03 Kasım 2024 Pazar
Ensar’dan ve Hazrec kabilesinin Mebzul oğullarındandır. Künyesi, Ebu Sad’dır. Peygamberimiz (s.a.v.) onu Suheyb-i Rumi (r.a.) ile kardeş kılmıştı.
Bedir Gazası’na Resulullah Efendimizle çıkmış ise de, Ravha denilen yerde kaza ile bir azası kırıldığından Peygamberimiz onu geri göndermiş, lâkin ganimetten pay vermişti. Uhut Gazası’nda bulunarak sebat edenlerdendi. Hatta Uhut’da, Osman bin Abdullah’ı öldürünce zırhını, miğferini ve kılıcını almış, Resul-i Ekrem Efendimiz de aldıklarını ona vermişlerdir. O gün Hazret-i Haris’den (r.a.) başkasına öldürdüğü kimsenin eşyaları verilmemiştir.
Haris (r.a.), Uhut Gazası’nda Peygamber Efendimize ölünceye kadar onu koruyacağına dair bey‘at etmişti.
Şöyle anlattı: Uhut Gazası’nda Şı‘b mevkiinde Resulullah Efendimizin yanında idim.
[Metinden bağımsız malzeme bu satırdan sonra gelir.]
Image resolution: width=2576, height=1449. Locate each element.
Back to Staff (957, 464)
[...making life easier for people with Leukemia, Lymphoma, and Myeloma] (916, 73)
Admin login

Bana:
“Abdurrahman bin Avf’ı gördün mü?” buyurdular,
“Evet, Ya Resulallah! Dağın bir tarafında idi, müşrik askerleri üzerine hücum ediyorlardı. Yanına gitmek istedim, fakat zât-ı âlînizi görünce sizin yanınıza geldim” dedim.
Peygamberimiz (s.a.v.): “İşte onu melekler koruyorlar” buyurdular. Bunun üzerine Abdurrahman’ın yanına vardım, gördüm ki önünde yedi müşrik ölmüş yatıyordu.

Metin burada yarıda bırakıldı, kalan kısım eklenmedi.